Foxy categorizes websites by their contents. Content category labels (like Porn, Hate, Gambling, etc.) are attached to HTTP transactions and may be used by content filters to block access to objectionable content.
Categorization is very straightforward and fully controlled by the user. The user can define a number of content categories. A content category may be defined by either or both of:
Domain list based categorization is simple and predictable. When a page's domain is listed under one of the defined categories, the website is considered to belong to this category, no further processing is required.
If category cannot be deduced from the domain, the web page's vocabulary is analyzed. If the page scores enough points under one of the categories, it's considered to belong to this category. This is a more flexible method since it can handle yet unknown web sites.
The content category configuration file defines a set of content categories. It's a plain text file. The name of the file is specified by the category_file parameter of the main configuration file. Each category is represented by a block of lines in a name = value format. Categories are separated by one or more empty lines.
A unique content category name, e.g. Porn. This parameter is required; a category = name line starts a new category.
Format:
category = category name
Specifies vocabulary analysis sensitivity when identifying this category. The greater the number, the less sensitive the detection is (that is more points have to be scored before the category is positively identified). The default value is 10 (at least 10 points must be scored for a positive category recognition). The scoring rules are outlined below.
Format:
min_score = number
Format:
domain = domain_name
One or more domain parameters define a set of domains belonging to the category defined by the last category parameter. All resources from those domains automatically fall under this category without the need for vocabulary analysis.
A domain entry will match this domain and all its subdomains, e.g. google.com will match google.com, www.google.com, images.google.com, etc. Exactly the same domain must not be listed under more than one category, but multiple subdomains are allowed. In such cases Foxy will select the longest match.
Domains in the content configuration file are just domain names, no paths are allowed. But they MAY contain wildcards, for example:
category = Adult domain = playboy.com domain = *sex* domain = *porn* domain = *adult* ...
Format:
word = word_template
Each word parameter defines a word to match. A word may be followed by special characters (flags) that define the word's weight and other properties. Without any flags a word scores one point. Only unique matches are counted (but there is a very small award for the total number of matches).
Word tepmplates:
| word | Matches word and its main forms (English only). | |
| word* |
Matches words starting with word.
For example, porn* will match all words that start with
porn, e.g. porn, porno, pornography, etc.
“*” may be followed by “~”
or “!” to specify weak or strong match respectively.

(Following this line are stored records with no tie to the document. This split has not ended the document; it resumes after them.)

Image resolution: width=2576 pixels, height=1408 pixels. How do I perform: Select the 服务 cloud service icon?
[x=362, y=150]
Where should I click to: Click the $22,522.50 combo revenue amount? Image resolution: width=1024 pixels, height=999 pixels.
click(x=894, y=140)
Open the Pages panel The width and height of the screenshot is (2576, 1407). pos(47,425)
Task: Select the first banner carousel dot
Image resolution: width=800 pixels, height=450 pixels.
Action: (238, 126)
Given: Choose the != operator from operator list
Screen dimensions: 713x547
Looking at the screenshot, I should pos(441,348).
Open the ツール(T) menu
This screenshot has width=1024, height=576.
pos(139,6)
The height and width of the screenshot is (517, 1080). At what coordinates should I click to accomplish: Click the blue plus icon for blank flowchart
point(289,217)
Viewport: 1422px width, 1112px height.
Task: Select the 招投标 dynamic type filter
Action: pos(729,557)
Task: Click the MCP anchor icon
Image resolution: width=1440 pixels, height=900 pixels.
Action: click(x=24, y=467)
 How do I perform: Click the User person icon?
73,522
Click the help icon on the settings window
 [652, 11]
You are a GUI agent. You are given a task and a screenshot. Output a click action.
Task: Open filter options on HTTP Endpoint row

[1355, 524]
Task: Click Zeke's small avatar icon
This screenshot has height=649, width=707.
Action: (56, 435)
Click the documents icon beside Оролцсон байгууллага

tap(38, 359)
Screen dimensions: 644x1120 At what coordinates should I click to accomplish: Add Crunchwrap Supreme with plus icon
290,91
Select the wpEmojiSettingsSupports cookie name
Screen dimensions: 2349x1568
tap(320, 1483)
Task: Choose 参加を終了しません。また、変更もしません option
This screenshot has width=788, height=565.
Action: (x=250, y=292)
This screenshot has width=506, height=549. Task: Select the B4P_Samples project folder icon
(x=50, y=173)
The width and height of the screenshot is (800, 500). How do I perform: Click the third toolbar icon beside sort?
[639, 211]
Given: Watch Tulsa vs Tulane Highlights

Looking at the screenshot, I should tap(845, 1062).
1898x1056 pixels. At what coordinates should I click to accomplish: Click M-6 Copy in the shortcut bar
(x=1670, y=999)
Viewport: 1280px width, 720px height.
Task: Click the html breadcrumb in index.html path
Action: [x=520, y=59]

Please note that “*” is allowed only at the end of the word (e.g. templates like *abc or ab*c are illegal). | |
| word. | Exact match. Match word only (no word forms). |
A word template may be followed by “!” or “~” to specify a strong or weak match respectively:
| word! | Strong match. Scores 2 points. |
| word~ | Weak match. Scores only half of a point. Only first N weak words score anything at all, where N is the number of unique normal and strong matches. The idea here is that some words are pretty neutral by themselves, but in a context with stronger words they must increase the score (e.g. words like babe, sex, nude, etc. when filtering adult content.) |
Notes:
Notes:
...
Some categories may have intersecting vocabularies. E.g. both Gambling and Sports may use words like championship, world, series, game, etc. Say, you wish to block access to gambling websites, but don't really care about sports. I would still recommend to carefully define the Sports category with the sole purpose of outweighing the Gambling category for pages dedicated to sports. For Sports, use both words common with gambling and words specific to sports (like NHL, athlete, coach). When visiting pages dedicated to sports, the Gambling category may score enough points to be positively identified. But the Sports category will typically score more vocabulary points (or match by domain), the page will be categorized as Sports, and the blocking filter will not misfire. Another example of counter-categories may be something like Porn and Sex Education, the sole purpose of the latter being to introduce (domain based) exceptions for the former. See the default categories.cfg for an example.